Sotorasib for previously treated KRAS G12C mutation-positive advanced non-small-cell lung cancer

Trastuzumab deruxtecan for treating HER2-positive unresectable or metastatic breast cancer after 1 or more anti-HER2 treatments

Trastuzumab deruxtecan for treating HER2-positive unresectable or metastatic breast cancer after 2 or more anti-HER2 therapies

Venetoclax with obinutuzumab for untreated chronic lymphocytic leukaemia

Suitability and feasibility for managed access

Every medicine being evaluated in our technology appraisals or highly specialised technologies guidance programmes is assessed on its suitability for managed access.

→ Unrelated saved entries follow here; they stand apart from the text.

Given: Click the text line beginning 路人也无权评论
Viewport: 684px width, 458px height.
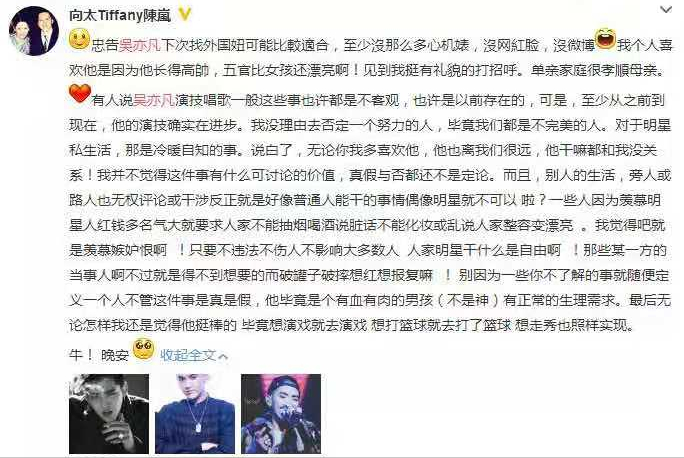Looking at the screenshot, I should [365, 200].
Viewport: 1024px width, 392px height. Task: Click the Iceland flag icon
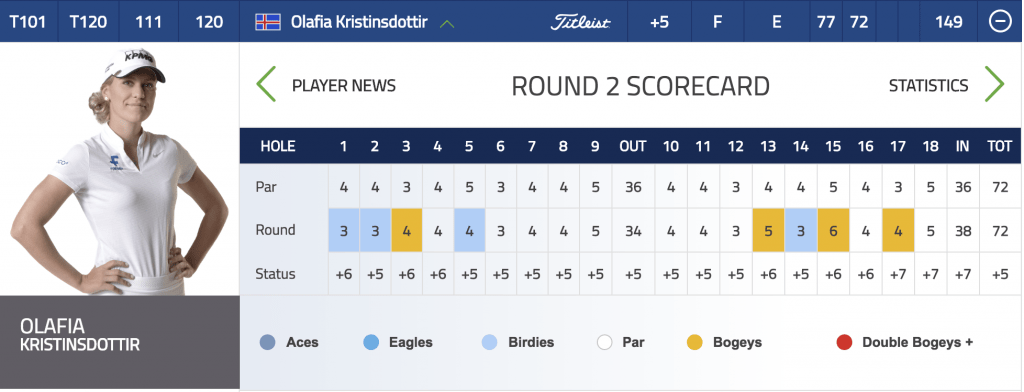tap(268, 22)
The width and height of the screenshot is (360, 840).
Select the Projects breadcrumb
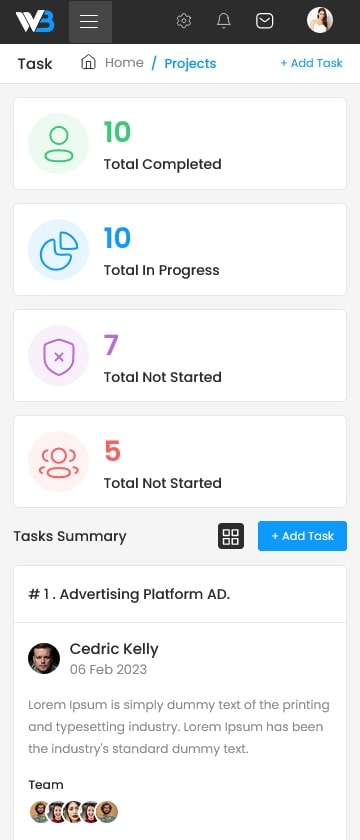(190, 63)
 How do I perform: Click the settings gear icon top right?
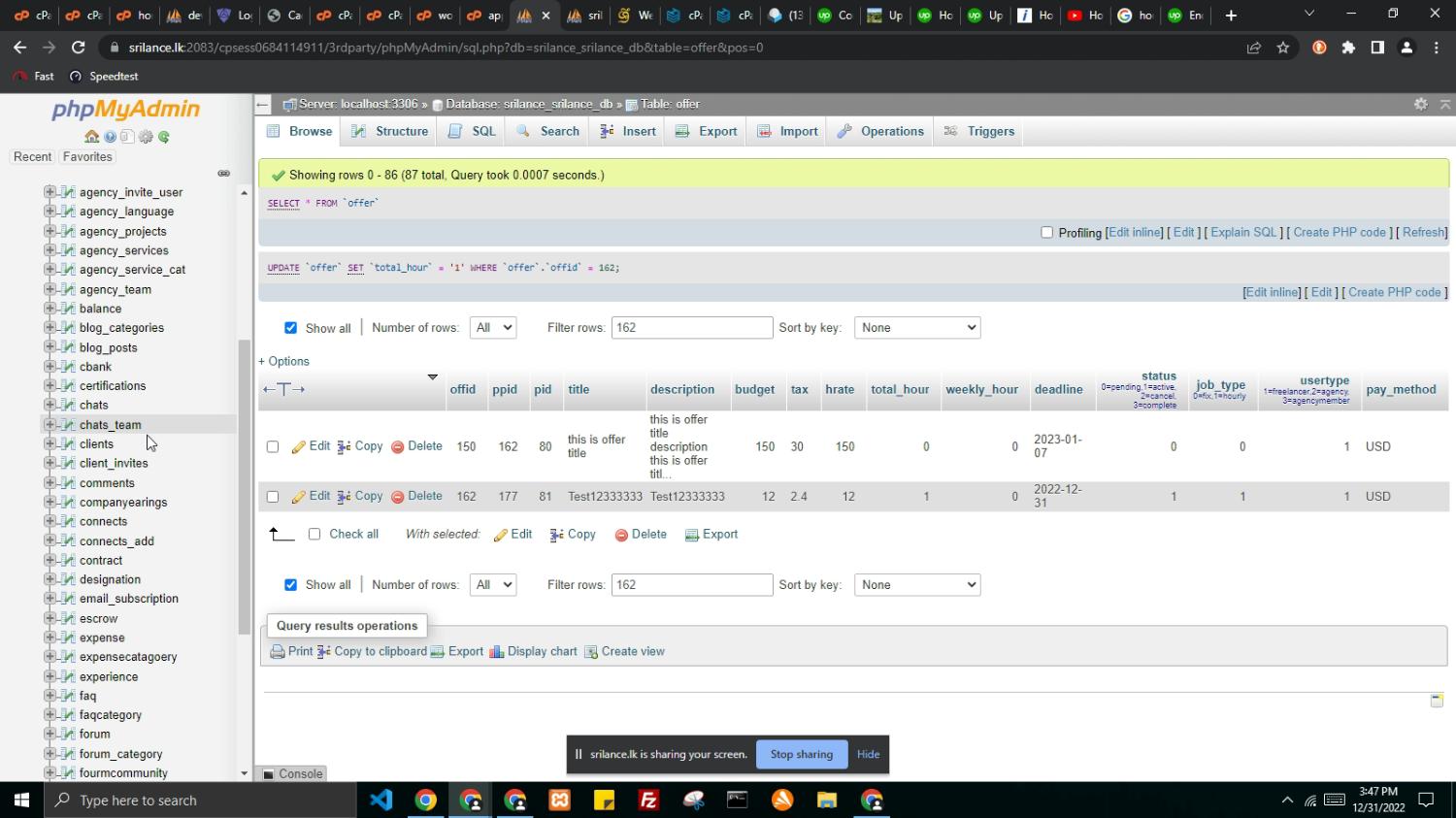point(1420,104)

This determines whether uncertainties could be resolved through additional evidence generation over a defined period. If a company submits a managed access proposal, a feasibility assessment based on the proposal will be produced, which can provide guidance on:

  • managed access eligibility

  • whether data collection is feasible and could resolve key uncertainties

  • whether data collection would add undue burden for patients or the health system

  • potential barriers to managed access.

Making a managed access proposal

All companies have the option to submit a managed access proposal to NICE, which informs these feasibility assessments and subsequent appraisal decisions. For more information, read NICE's health technology evaluations manual on process and methods.

These services are independent of our guidance-producing programmes.

You can get more information and advice about managed access through our NICE Advice service or during the Innovative Licensing and Access Pathway.

What is a managed access agreement?

When we recommend a medicine with managed access, NHS England and the company responsible for the medicine develop a managed access agreement.

This is a time-limited agreement that sets out:

  • the conditions under which people will be able to have NHS-funded medicine

  • how data will be collected to address the uncertainties in the clinical- or cost-effectiveness data.

What does a managed access agreement consist of?

Managed access agreements consist of 2 elements:

A data collection agreement

We develop this agreement with stakeholders. It lasts for the shortest amount of time needed to collect enough data to address any uncertainties, up to a maximum of 5 years. It sets out:

  • the roles and responsibilities of all stakeholders

  • the patient population eligible for the medicine

  • types of clinical assessments

  • data to be collected and analysed.

A commercial access agreement

This agreement is between NHS England and the company. It lays out the commercial terms on which the NHS will fund the medicine. It also ensures that any identified uncertainties are mitigated against during managed access.

What happens during managed access?

As evidence is collected, managed access oversight groups meet regularly to check the quality and quantity of the data, and to discuss:

  • the progress of data collection

  • plans for analysis

  • access or treatment service issues

  • any issues that occur during clinical assessment

  • any safety issues signalled by patients and health and care professionals.

Membership of these groups is decided on a case by case basis, depending on how much data needs to be collected in clinical practice, and might include:

  • NICE and NHS England employees, clinicians and clinical experts

  • representatives from patient organisations

  • representatives from the company that manufactures the treatment

  • members of NHS data custodians that collect and analyse data as part of the managed access agreement.

What happens at the end of managed access?

Evidence is collected on the medicine until the end date specified in the managed access agreement. After this, we update the guidance and decide whether to recommend the medicine for routine use in the NHS.

If the evidence shows that the medicine is not a cost-effective use of NHS resources, it will not be recommended.

How are medicines in managed access paid for?

There are 2 dedicated funding sources to pay for medicines in managed access, each has an annual budget of £340 million:

Are medicines in managed access safe?

Yes, we publish guidance for medicines that have been licensed by the Medicines and Healthcare products Regulatory Agency (MHRA). The MHRA only licenses medicines that it has assessed as being safe.